The term “non-blocking” may well originate with circuit switching, but Ethernet switches have referred to the behavior of supporting full line rate between any combination of inputs and outputs as “non-blocking” for a long time. (I wouldn’t call myself an expert on switching, but I learned IOS before there was a thing called iOS, and I think this usage predates me by a decent amount.)

> With ethernet you put a frame on the wire and hope.

This is not really true. With Ethernet, applications and network stacks (the usual kind — see below) ought to do their best to control congestion, and, subject to congestion control, they put frames on the wire and hope. But network operators read specs and choose and configure hardware to achieve a given level of performance, and they expect their hardware to perform as specified.

But increasingly you can get guaranteed performance on Ethernet even outside a fully non-blocking context or even performance exceeding merely “non-blocking”. You are fairly likely to have been on an airplane with controls over Ethernet. Well, at least something with a strong resemblance to Ethernet:

https://en.m.wikipedia.org/wiki/Avionics_Full-Duplex_Switche...
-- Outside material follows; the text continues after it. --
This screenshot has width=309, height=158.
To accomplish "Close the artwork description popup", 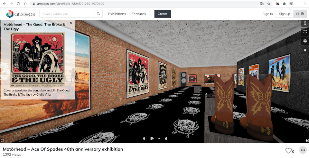I will [71, 23].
There are increasing efforts to operate safety critical industrial systems over Ethernet. I recall seeing a system to allow electrical stations to reliably open relays controlled over Ethernet. Those frames are not at all fire-and-hope — unless there is an actual failure, they arrive, and the networks are carefully arranged so that they will still arrive even if any single piece of hardware along the way fails completely.

Here’s a rather less safety critical example of better-than-transmit-and-hope performance over genuine Ethernet:

https://en.m.wikipedia.org/wiki/Audio_Video_Bridging

(Although I find AVB rather bizarre. Unless you need extremely tight latency control, Dirac seems just fine, and Dirac doesn’t need any of the fancy switch features that AVB wants. Audio has both low bandwidth and quite loose latency requirements compared to the speed of modern networks.)

[dekhn]

That's an exceptional simplification of modern network approaches.

if the world was bellhead, ATM would have won.

[danpalmer]

I think what the parent comment is implying is that at Google a lot of work has been put into making network calls feel as close to local function calls as possible, to the point that it’s possible to write synchronous code around those calls. There are a ton of caveats to this, but Google is probably one of the best in the world at doing this. There is some truly crazy stuff going on to make RPC latency so low.